Is coordinate speed affected by gravitational waves?

[Haorong Wu]

TL;DR Summary

Why a coordinate speed for light which is not equal to one does not contradict relativity?

As in Bernard Schutz's A first course in general relativity, page 220, we suppose a gravitational wave travels in the z-direction with pure "+" polarization, so that the metric in the TT coordinate system is given by$$ds^2=-dt^2+[1+h_{+}(z-t)]dx^2+[1-h_{+}(t-z)]dy^2+dz^2 .$$ Suppose that two objects lie on the x-axis, one of them at the origin $x=0$ and the other at coordinate location $x=L$. Now a photon from the origin traveling along the x-axis moves along a null world line so $$ds^2=0, dy=dz=0.$$That means the effective speed of the photon is $$(\frac {dx} {dt})^2=\frac 1 {1+h_{+}}$$.
Now, the book reads that, although this is not equal to one, this is just a coordinate speed, so it does not contradict relativity.

I can not understand this statement.

First, what is coordinate speed? According to Wikipedia, coordinate speed is the coordinate distance measured by the observer divided by the coordinate time of the observer. In my opinion, in the present of gravitational wave, the distance between the two objects will change as the wave passes them. So the effective speed will not be one. But why this does not contradict relativity? Does this means that this TT coordinate system is not a inertial frame, so the speed of the light could be not equal to one?

Second, I am still confused by coordinate transform. Suppose if there is not wave, the distance between the two objects is 2m, so the light would need time of 2m to travel from one object to the other one. And suppose when the wave passes the objects, the distance between them are contracted to 1m, then the light would need only time of 1m to travel. Then let the wave disappear so that the distance between them is restored to 2m. But does that means the light travel in a speed higher than 1? I think I used a wrong coordinate system to describe the situation so the contradiction appears.

 

[Nugatory]

First, what is coordinate speed? According to Wikipedia, coordinate speed is the coordinate distance measured by the observer divided by the coordinate time of the observer.
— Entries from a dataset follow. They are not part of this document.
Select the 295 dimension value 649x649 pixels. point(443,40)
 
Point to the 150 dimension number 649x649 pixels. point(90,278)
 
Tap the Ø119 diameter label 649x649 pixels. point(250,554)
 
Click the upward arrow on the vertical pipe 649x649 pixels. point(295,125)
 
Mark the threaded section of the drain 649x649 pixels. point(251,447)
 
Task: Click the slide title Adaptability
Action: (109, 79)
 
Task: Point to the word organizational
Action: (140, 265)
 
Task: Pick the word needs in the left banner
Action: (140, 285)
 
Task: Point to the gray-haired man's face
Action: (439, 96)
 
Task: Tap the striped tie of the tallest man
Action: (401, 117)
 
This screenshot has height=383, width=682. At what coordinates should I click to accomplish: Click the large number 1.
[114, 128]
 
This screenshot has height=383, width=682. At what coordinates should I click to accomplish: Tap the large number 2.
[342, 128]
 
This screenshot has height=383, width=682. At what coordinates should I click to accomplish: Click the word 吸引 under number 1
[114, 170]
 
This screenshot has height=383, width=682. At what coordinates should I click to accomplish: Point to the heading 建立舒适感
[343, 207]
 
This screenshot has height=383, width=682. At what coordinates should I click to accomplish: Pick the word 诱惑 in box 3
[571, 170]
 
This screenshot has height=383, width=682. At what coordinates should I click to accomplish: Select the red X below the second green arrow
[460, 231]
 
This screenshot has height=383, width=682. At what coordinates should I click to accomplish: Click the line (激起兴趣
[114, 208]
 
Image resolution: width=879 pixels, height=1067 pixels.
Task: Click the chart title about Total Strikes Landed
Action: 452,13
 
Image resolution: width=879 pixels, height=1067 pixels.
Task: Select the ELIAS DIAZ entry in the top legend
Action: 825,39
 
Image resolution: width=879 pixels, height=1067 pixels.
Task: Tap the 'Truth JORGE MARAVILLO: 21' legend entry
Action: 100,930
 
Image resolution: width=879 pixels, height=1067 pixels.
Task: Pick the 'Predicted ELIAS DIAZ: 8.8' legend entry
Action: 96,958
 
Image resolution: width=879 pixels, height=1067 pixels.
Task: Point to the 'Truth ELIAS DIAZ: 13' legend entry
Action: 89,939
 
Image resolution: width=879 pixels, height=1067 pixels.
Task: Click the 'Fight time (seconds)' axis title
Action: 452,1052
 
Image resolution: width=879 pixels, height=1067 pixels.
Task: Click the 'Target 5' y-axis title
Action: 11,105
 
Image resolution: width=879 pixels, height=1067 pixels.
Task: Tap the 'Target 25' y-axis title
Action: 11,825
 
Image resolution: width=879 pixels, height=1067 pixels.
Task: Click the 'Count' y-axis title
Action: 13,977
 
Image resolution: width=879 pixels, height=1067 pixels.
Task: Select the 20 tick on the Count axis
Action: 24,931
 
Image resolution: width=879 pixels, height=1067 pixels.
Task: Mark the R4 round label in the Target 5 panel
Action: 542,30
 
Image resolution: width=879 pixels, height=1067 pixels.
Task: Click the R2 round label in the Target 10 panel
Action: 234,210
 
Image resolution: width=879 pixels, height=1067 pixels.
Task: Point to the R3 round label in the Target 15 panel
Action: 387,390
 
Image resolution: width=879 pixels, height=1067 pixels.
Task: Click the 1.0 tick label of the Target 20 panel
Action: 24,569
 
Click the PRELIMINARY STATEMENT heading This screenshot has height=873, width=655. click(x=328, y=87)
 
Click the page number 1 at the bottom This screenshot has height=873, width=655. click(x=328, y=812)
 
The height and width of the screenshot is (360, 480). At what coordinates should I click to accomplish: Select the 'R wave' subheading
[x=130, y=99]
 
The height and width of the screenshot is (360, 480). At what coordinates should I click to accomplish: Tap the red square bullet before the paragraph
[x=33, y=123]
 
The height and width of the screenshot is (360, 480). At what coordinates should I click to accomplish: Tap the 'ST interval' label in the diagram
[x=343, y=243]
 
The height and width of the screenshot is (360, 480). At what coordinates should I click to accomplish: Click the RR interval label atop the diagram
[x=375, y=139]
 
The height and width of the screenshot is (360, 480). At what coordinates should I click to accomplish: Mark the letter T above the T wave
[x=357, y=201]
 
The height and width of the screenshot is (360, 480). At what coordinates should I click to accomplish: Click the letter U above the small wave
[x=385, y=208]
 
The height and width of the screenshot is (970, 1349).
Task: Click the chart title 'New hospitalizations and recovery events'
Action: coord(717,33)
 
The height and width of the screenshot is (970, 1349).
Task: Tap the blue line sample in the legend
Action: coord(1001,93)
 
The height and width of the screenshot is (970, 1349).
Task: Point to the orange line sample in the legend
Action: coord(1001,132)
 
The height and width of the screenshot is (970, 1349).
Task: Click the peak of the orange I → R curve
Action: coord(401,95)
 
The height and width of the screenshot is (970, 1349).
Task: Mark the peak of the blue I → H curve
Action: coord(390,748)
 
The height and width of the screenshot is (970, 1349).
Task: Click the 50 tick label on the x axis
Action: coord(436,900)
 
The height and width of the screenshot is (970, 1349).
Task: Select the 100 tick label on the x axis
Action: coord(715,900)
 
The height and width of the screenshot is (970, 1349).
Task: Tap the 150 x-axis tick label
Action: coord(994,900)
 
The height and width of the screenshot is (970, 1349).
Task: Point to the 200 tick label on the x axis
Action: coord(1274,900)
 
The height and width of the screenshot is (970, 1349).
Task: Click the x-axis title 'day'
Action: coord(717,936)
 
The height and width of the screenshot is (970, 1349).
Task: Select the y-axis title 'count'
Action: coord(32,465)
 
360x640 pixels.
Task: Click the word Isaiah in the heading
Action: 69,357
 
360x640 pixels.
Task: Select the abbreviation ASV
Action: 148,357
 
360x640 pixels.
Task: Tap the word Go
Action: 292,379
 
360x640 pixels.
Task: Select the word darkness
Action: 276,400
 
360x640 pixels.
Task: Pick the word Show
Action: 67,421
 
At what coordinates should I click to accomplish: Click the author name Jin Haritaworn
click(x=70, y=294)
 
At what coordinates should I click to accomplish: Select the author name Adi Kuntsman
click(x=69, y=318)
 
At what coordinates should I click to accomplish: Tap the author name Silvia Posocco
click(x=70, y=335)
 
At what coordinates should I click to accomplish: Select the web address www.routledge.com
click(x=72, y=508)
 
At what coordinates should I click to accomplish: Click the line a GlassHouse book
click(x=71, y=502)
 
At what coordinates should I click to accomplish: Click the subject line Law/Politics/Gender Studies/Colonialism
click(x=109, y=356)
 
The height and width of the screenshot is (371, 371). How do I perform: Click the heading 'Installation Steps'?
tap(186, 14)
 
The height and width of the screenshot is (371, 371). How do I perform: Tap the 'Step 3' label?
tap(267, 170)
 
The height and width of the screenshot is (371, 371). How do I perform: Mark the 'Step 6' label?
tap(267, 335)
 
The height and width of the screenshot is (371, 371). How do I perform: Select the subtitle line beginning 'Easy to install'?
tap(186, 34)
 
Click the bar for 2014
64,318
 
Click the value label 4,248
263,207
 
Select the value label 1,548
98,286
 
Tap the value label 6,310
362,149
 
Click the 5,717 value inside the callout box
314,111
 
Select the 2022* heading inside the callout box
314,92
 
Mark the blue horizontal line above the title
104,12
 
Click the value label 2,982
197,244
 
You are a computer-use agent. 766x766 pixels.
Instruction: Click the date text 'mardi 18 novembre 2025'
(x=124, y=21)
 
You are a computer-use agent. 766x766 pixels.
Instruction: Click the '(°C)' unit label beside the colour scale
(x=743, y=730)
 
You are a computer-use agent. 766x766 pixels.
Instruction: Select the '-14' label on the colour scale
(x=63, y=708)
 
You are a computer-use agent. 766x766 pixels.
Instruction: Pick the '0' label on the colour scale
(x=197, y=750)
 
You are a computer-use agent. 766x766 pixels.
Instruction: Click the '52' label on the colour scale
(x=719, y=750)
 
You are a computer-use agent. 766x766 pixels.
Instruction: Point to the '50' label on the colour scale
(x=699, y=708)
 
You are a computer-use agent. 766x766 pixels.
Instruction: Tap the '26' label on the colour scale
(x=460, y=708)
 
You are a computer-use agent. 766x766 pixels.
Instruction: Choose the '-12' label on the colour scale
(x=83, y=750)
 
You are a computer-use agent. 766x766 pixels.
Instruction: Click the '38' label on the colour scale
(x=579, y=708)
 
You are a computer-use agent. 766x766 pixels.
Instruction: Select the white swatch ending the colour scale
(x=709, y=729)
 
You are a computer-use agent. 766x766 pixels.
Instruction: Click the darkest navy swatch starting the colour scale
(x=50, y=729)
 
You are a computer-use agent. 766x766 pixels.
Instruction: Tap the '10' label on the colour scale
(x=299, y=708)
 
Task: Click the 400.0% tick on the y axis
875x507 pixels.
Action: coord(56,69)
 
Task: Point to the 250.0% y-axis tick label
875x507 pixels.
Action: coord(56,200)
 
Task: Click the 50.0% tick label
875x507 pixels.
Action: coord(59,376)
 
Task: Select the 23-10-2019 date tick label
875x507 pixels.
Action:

Yes, that is exactly what it is. You make it come out to be anything you want just by choosing coordinates that give you the answer you're looking for. For example...

Let's use the non-inertial coordinates in which I am at rest (coordinate speed zero) on the surface of the rotating earth. Using these coordinates, Alpha Centauri goes around me in a circle with a radius of 4.3 light-years once every 24 hours. That's a distance of about 27 lightyears every day and 9850 lightyears every year - the coordinate velocity using these coordinates is 9850 times the speed of light.

Or I could use coordinates in which the center of mass of the sun is at rest. Using these coordinates, the position of Alpha Centauri changes very little with time so the coordinate velocity is close to zero.

 

[Dale]

Summary:: Why a coordinate speed for light which is not equal to one does not contradict relativity?

But why this does not contradict relativity? Does this means that this TT coordinate system is not a inertial frame, so the speed of the light could be not equal to one?

That is right. The second postulate only claims that the one way speed of light is c in an inertial frame. It can be any arbitrary value in non inertial coordinates.

 

[pervect]

The coordinate speed is just dx/dt, the derivative of the position x with respect to time.

I am not sure if you've already observed that "x" is not a distance, because the distance is $\sqrt{\left( 1+h_+ \right)\,\Delta x}$?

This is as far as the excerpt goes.